IRVINE, Calif. - Although NASD has amended a controversial proposal that would boost standards involving the sale of deferred variable annuities, some industry interests continue to put up a fight.
In comment letters filed last month, more than 100 industry representatives took shots at the latest changes to a proposal that would require sellers of deferred variable annuities to meet special suitability requirements. When the rule change first was proposed in December 2004, it also received a flood of negative responses from those in the industry.
The latest criticisms came in response to amendments that Washington-based NASD filed with the Securities and Exchange Commission in May. The SEC put the changes out for comment, with responses due by July 19.
The changes were intended to make the proposal more palatable to the industry.
But many of those commenting said that the latest modifications don't go far enough to address the industry's initial concern, which is that NASD suitability rules already cover variable annuities. Many have called the proposal vague and worry about how NASD might enforce it.
"We don't think there's been a need shown for this," said Gary A. Sanders, senior counsel for law and state relations at the National Association of Insurance and Financial Advisors in Falls%A0;Church, Va., formerly the National Association of Life Underwriters.

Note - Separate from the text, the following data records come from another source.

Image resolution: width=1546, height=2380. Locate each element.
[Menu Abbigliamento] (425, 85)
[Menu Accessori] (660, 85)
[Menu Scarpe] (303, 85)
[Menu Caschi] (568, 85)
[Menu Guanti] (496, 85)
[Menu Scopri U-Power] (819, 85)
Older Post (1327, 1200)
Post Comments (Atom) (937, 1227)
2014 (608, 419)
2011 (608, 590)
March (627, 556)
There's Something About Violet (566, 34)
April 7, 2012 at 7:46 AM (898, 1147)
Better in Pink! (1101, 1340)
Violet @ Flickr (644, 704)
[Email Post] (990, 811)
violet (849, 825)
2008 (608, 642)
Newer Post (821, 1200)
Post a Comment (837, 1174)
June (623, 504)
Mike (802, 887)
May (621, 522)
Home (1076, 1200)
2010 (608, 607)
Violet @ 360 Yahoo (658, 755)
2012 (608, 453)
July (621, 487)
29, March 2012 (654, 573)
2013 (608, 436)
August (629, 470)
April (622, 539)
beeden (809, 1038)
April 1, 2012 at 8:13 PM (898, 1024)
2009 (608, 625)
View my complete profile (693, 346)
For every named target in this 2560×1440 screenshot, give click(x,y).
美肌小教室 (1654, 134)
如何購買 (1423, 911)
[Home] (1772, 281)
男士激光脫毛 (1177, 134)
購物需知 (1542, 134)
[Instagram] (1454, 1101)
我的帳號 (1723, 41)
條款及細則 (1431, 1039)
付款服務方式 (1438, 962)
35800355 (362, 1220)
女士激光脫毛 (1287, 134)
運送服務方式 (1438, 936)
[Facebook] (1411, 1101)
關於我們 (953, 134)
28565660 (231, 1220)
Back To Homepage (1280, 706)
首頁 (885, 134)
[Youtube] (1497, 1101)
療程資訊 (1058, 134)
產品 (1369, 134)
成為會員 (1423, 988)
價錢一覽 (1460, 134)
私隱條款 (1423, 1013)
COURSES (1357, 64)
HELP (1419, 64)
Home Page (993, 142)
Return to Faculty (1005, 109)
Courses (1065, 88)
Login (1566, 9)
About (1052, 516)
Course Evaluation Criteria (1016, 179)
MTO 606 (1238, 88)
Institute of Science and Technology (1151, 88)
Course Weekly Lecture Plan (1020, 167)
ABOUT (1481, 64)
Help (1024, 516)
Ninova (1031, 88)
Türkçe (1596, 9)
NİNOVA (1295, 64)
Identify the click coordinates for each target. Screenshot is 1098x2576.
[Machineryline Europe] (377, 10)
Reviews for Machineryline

Regulators disagree, however.
In complaints involving the elderly, state regulators have reported that variable or equity index annuities were involved in 65% of the cases in Massachusetts, and 60% in Hawaii and Mississippi.
Patricia Struck, president of the North American Securities Administrators Association Inc. of Washington, cited those figures last month during an SEC-sponsored meeting on protecting older Americans. She is the Wisconsin state securities administrator.
Industry observers expect the SEC to approve some version of the VA suitability rule.
The proposal has "an awful lot of momentum," said David Bellaire, general counsel at the Financial Services Institute Inc., an Atlanta-based group that represents independent-contractor broker-dealers.
With the large number of comments just received in response to the latest changes, "we're hopeful it will get [NASD] to slow down to take a second and third look," he said.
"We would like to see changes to make it more similar to [NASD's] general suitability requirement," Mr. Bellaire added.
NASD has removed several provisions from the proposal that the industry found objectionable.
Those include a requirement that firms would have to have sufficient reason to believe that VA prospects had long-term investment objectives and a need for the product. In judging need, annuities were to be compared with other investment vehicles.
In previous comment letters, some said that these provisions were too vague and an unprecedented move by regulators to mandate product comparisons.
The revised rule would require firms and brokers to have a reasonable basis to think that "the customer would benefit from the unique features of a deferred variable annuity (e.g., tax-deferred growth, annuitization or a death benefit)," the proposal said.
NASD also softened a requirement for a pre-review of VA sales by a principal. The self-regulatory organization now wants a principal to review the transaction within two days, and it dropped specific review criteria.
Even so, principals will be hard-pressed to make a decision in two days, said Mike DeGeorge, general counsel for the National Association of Variable Annuities of Reston, Va. NAVA recommended that the review be done "promptly" rather than within a strict time limit that could cause rescissions, he said.
Still a tough mandate
The proposal still would institute supervisory and training requirements tailored specifically to variable products.
Furthermore, registered representatives would have to sign off on the fact that they informed VA buyers of surrender charges, possible tax penalties, mortality-and-expense fees, advisory fees and charges for riders.
"These determinations shall be documented and signed by the associated person recommending the transaction," the proposal stated.
Prior to a sale, reps and firms also would have to make "reasonable efforts" to gather detailed financial data on customers.
In a comment letter last month, the Public Investors Arbitration Bar Association of Norman, Okla., urged NASD to require brokers to disclose the commissions they make from VA sales.
High commissions cause abusive sales, according to PIABA, which represents investor plaintiff's attorneys.
The FSI said that cost information should be incorporated into a separate pending SEC point-of-sale-disclosure rule that would detail costs to investors for a variety of packaged products. The SEC proposed the rule in 2004, issued a revised version last year and is still working on a final version.